About Us

ESTABLISHED IN 1999

Looking to combine their respective backgrounds in cooking and art, husband and wife Jay and Allison Villani opened Local 188 in 1999 with friends Pat Corrigan and Matt Purington. The cafe / gallery was an instant hit as artists and foodies lined up to feed their senses.

Eight years later "local" moved to a new space across the street that retains the same features that made the original so popular – a culinary bar which overlooks the open kitchen, comfortable lounging area and a dining room set amongst local art.

FARM TO TABLE

Staying true to Maine’s seasonal offerings, Executive Chef Jay Villani, Chef de Cuisine Emmet Helrich and Sous Chef Joell Tucker construct a menu that is both innovative and familiar.  Ingredients are sourced from local farmers, foragers, and fishermen.  Many components of the menu, such as breads, charcuterie, pickled vegetables, and desserts, are prepared in-house.  Local 188 has its roots in Spain but draws influence from all over the Mediterranean to create a unique blend of old and new.

THE BEVERAGE PROGRAM

Local’s wine list features over 200 bottles and is a true labor of love for general manager Garry Bowcott and wine director Jenny Gardiner.  Selections range from the standards to the esoteric with specialization in Spain, France and Italy. 

Bar manager Jeremiah Davis presides over the beer and cocktail list.
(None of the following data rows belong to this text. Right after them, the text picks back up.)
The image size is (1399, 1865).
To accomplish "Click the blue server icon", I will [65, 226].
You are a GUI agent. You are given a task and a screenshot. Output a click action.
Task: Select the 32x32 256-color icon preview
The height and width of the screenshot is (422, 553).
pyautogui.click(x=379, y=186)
Jeremiah brings 7 years of mixology experience to local along with a precise knowledge of local and national micro brews.

Reviews:

“The seafood paella came with perfectly cooked mahogany clams,mussels, salmon and Maine shrimp along with green beans and the requisite long grain rice w/ it’s saffron seasoning and color. There is something soul satisfying about seafood and rice and Local 188 has caught the essence of it with the Spanish classic.”
N.L English, The Maine Sunday Telegram

“Pulsing with energy and filled with diners enjoying the new surroundings,local 188’s famous tapas shimmer invitingly across a big mirror in a scroll reminiscent of a Toulouse Lautrec interior. According to owner/chef Jay Villani the menu descriptions are deliberately vague as the nature of hunting for the city’s freshest ingredients dictates surprise.”
Diane Hudson, Portland magazine

“While the old space had a certain artsy, campy vibe —
enhanced by the small, well-worn dining room and the edgy art shows —the new restaurant is filled with a bohemian elegance. The huge dining room contains two bars (one overlooking the open kitchen),an eclectic assortment of tables and chairs and a dedicated lounge area.Deep purples and rich burgundies add a nightclub feel that’s buoyed by comfortable couches and a bench salvaged from the St. Lawrence Arts & Community Center.”